----- Texto proporcionado

Una escritora latinoamericana acepta una misión: viajar a Arizona y escribir un reportaje sobre coyotes para una revista llamada Mother Fucker. No se trata de animales, sino de traficantes de personas. El encargo parece claro, casi periodístico, pero desde el primer párrafo sabemos que lo que se va a narrar no es un reportaje. Es una confesión, un colapso, una fuga.
Instalada en Pequeña Roca, una ciudad fronteriza, la protagonista espera instrucciones de una figura extraña llamada Ariadna Nemsis. Los correos llegan con fechas imposibles —año 900, año 3021— y desde lugares que no existen. El trabajo periodístico no avanza. En cambio, empieza a desplegarse otra cosa: la historia de una mujer que está abandonando lentamente todo lo que la definía. La literatura, la maternidad, el cuerpo, la cordura.
Durante cinco años, había escrito cuentos de ciencia ficción para Mother Fucker, relatos donde los personajes se clonaban, huían de planetas con fecha de caducidad, padecían mutaciones y crisis de identidad. Ahora esos cuentos le pesan. Sus criaturas la persiguen. Sueña con ellas. Siente que se le han metido bajo la piel. “Los mutantes habían empezado a asfixiarme, me reclamaban un amor que ya no podía darles porque se lo había dado todo”, escribe.

----------

» Trabajo por hacer: Continúa, por favor, el texto sobre la escritora enviada a Arizona, a partir de su última frase. El material siguiente procede de otra fuente.

----- Datos del ejercicio

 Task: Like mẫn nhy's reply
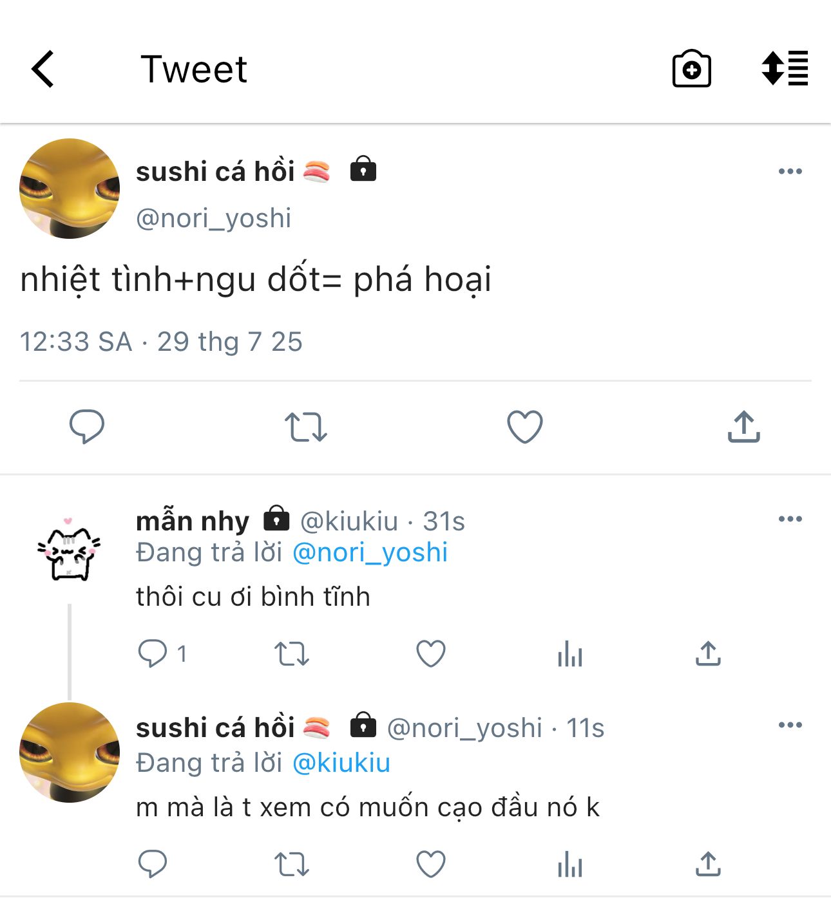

----------

» Resultado del ejercicio:
Lo que sigue es una especie de crónica rota. Hay entrevistas con muertos en sesiones espiritistas, encuentros sexuales con un agente de frontera, un bar donde canta una voz conocida que podría ser Ariadna. Hay miedo, paranoia, deseos postergados, y sobre todo un deterioro progresivo de la identidad. El proyecto sobre coyotes muta en la investigación de un mercado negro de órganos y una conspiración intergaláctica donde la identidad misma es objeto de tráfico. Todo es posible, incluso entrevistar a un espíritu o cambiar de sexo sin aviso. Pero en el fondo, la pregunta permanece: ¿quién soy cuando ya no puedo escribir, cuando ya no soy madre, cuando nadie me espera?
El vínculo con su hijo es uno de los hilos más conmovedores del libro. A través de llamadas telefónicas, se cuela la ternura, el desajuste, la culpa. Él le cuenta que soñó con “nada”. Ella le pregunta si sueña con monstruos, con gladiadores, con chicas. Él responde con una simpleza que desarma: “yo también te amo, mami”, justo antes de quedarse dormido. Ella, desde el otro lado del desierto, inventa cuentos para sostener la conexión. Uno de ellos, sobre una Máquina de Segundas Oportunidades, parece contener todo el deseo de reparar lo irreparable.
Rivero construye una narradora potente, rota, contradictoria, pero lúcida. El texto avanza como un archivo desesperado, donde lo íntimo y lo político se enredan. La desaparición de la página web de la revista, la entrega de pasaportes invisibles, el pasaje final a una dimensión incierta: todo apunta a una caída. Pero también a una forma de resistencia. Escribir, incluso en medio del delirio, sigue siendo la única manera de dejar testimonio.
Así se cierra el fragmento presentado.